(WHAT THIS EXERCISE ASKS):
(a) In the passage on the play's structure and characters, how much time passes between the first act and the second act?
(b) Pick up the passage on the play's structure and characters after its last sentence and keep writing it in the same style.

(PASSAGE PROVIDED):
— start —
2.2 Structure of the text

The play is divided in three acts, all of them happen in the same room in Jimmy and Alison’s flat. The first act is just one scene. The second and third act are divided in two scenes. Between the action of the first and the second act there is a separation of two weeks. Between the second and the third several months have gone.

  • Helena Charles: She is a well educated actress from an upper class family, young and beautiful. Alison is her friend, and she decides to stay in her apartment because she has to perform a play in town during some days. She appears for the first time in the second act of the play. At the beginning, it looks like Helena and Jimmy hates each other: He is playing the trumpet to bother her and she is convincing Alison to leave him. During all the second act she looks like a helper who has come to rescue Alison, but that role is proved false when it’s discovered that she loves Jimmy and starts a love affair with him. Despite that she betrays her friend, she feels guilty for it, and at the end she decides to leave Jimmy, although she loves him, she thinks that she is never going to make him happy.
  • Cliff Lewis: He is Jimmy’s friend and his associate in the sweet stall business. He is welsh and has working class origins, like Jimmy, but he doesn’t feel the same anger about rich as he does. He shares the flat with Jimmy and Alison, but he also has his own bedroom in the same building. He has a very good relationship with Alison, it could be thought that they love each other, but they don’t make it happen probably because they both love Jimmy. He always defends Jimmy, excluding when he attacks Alison. At the end of the play he decides to leave the Porter’s flat because he wants to start a new life aside of Jimmy.
— end —
(DATA ENTRIES):
— start —
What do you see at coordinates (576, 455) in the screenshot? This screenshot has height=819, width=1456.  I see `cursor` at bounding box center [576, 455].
— end —
— start —
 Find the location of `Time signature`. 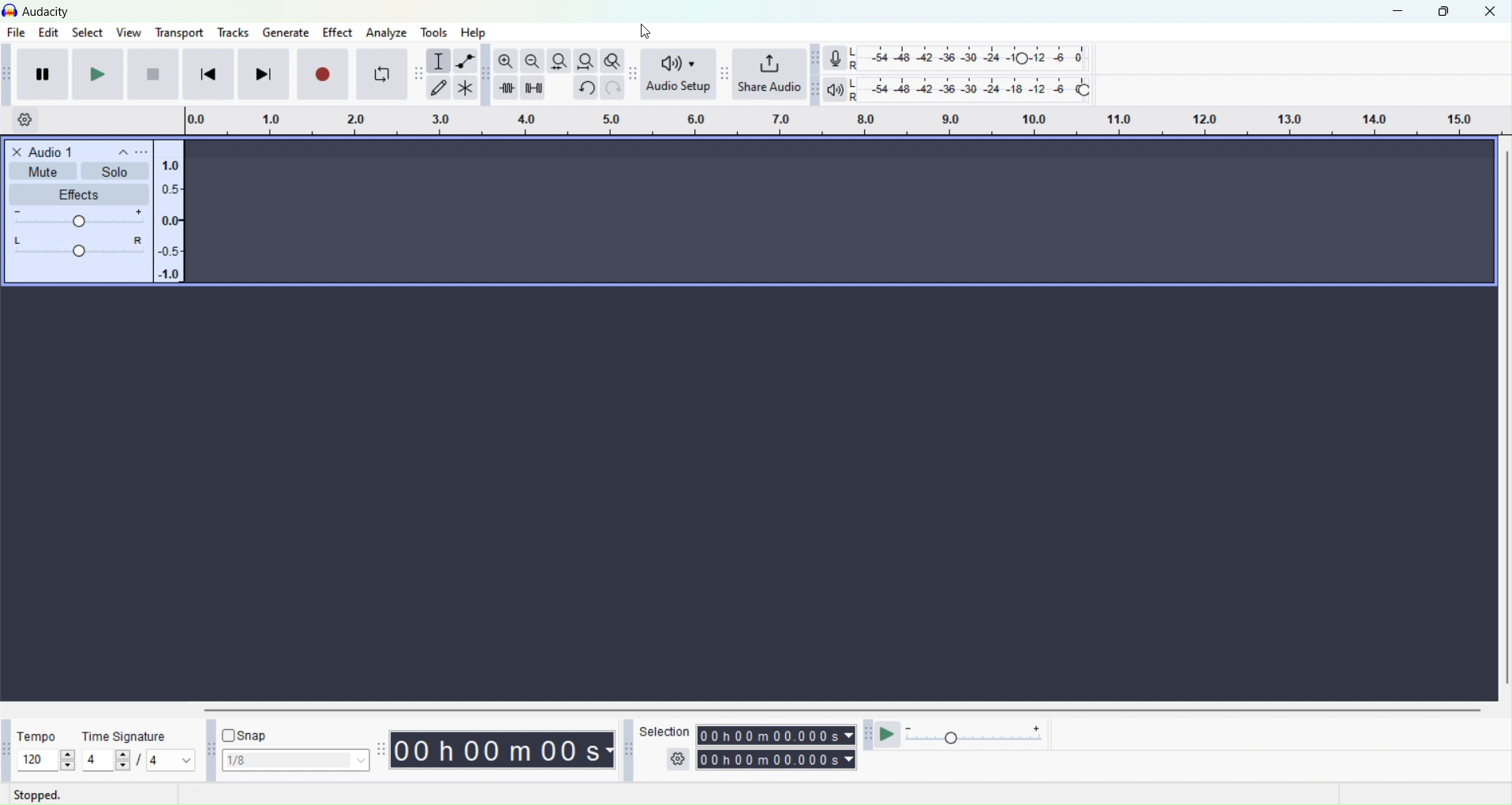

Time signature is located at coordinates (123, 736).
— end —
— start —
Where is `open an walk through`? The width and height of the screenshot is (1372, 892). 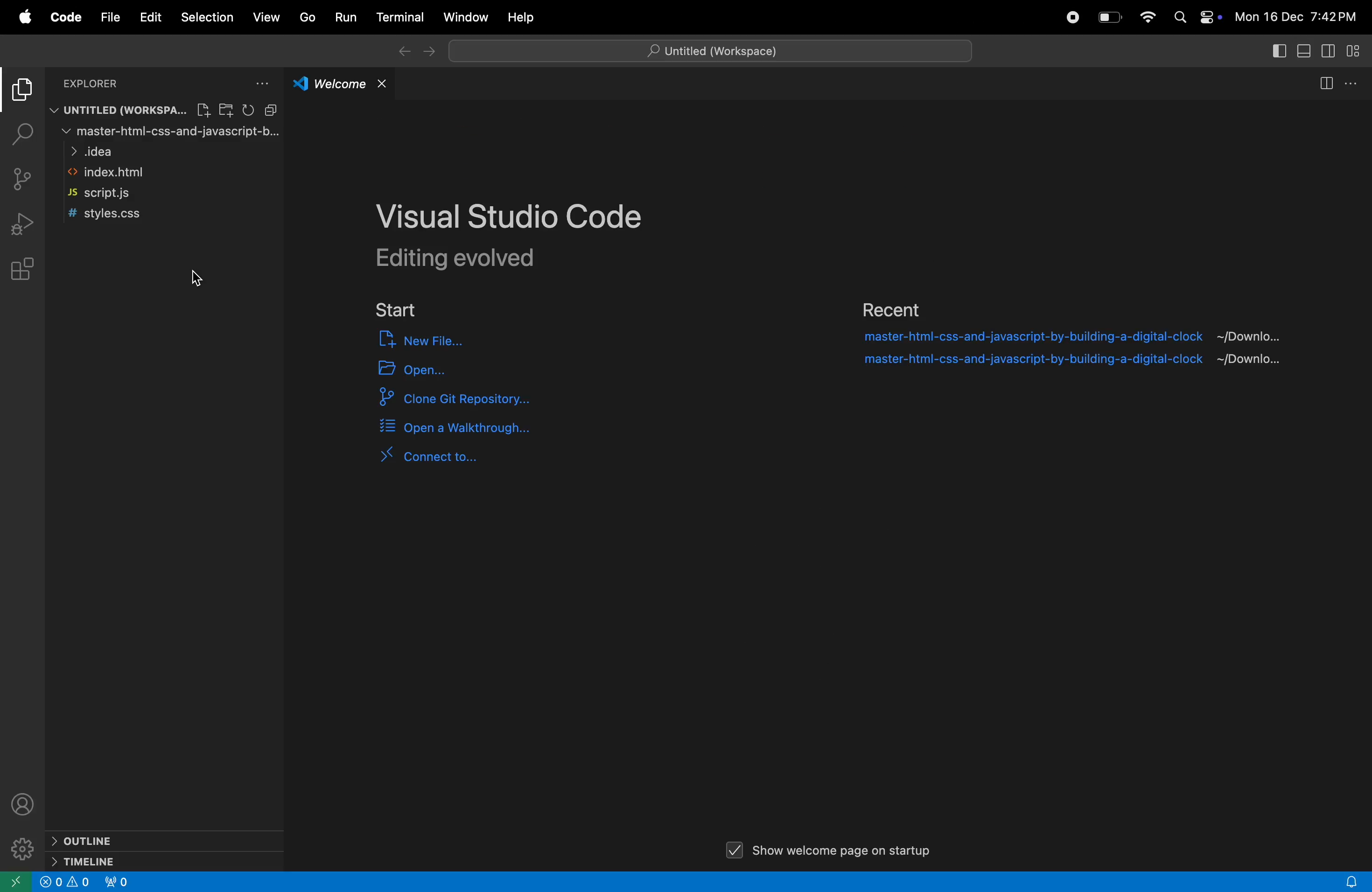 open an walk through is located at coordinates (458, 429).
— end —
(ANSWERS):
(a) Two weeks.

(b)
  • Colonel Redfern: He is Alison’s father. He is an understanding man. He served in the British Army in India, and remembers his live there with nostalgia. Like Alison says, He is sad because everything has changed and Jimmy is sad because everything is the same. They are both considered men out of their time.

2.4 Placing on stage

The play was represented at London's Royal Court Theatre for the first time on 8th/05/1956. It was directed by Tony Richardson and the décor was by Alan Tagg. All the action takes place in the Porter’s flat. There is just one change in the decoration during the play: Alison’s personal belongings are replaced by Helena’s. The scene is described as a large

attic room with two small low windows. there is a door Up left, and most of the left wall is taken up with enormous window, and light comes from a skylight beyond. Most of the furniture in the room is simple and rather old. Up right there is a double bed and in the middle of the room two armchairs ( where Cliff and Jimmy are usually sit) and a dining table. There is also a wardrobe, a gas stove, and a food cupboard on wich is a portable radio. In most of the scenes Apart from the light form the skylight beyond, there is a few aspects to comment about the illumination:The room is full by the smoke from Jimmy’s old pipe and there is not too much light,because all the play happens in the late afternoon. Jimmy is dressed with a worn tweed jacket and flannels. Cliff wears a pullover and grey creased trousers. Helena’s clothes are described in the second scene as expensive, but in the third scene she is wearing Jimmy’s shirt like Alison at the beginning. This coincidence in the stage clothes creates the effect that Helena has replaced Alison. Most of the details in the stage (the furniture, the light and the clothes) assist to create a daily and realistic situation, making the audience feel more identified with the content of the play.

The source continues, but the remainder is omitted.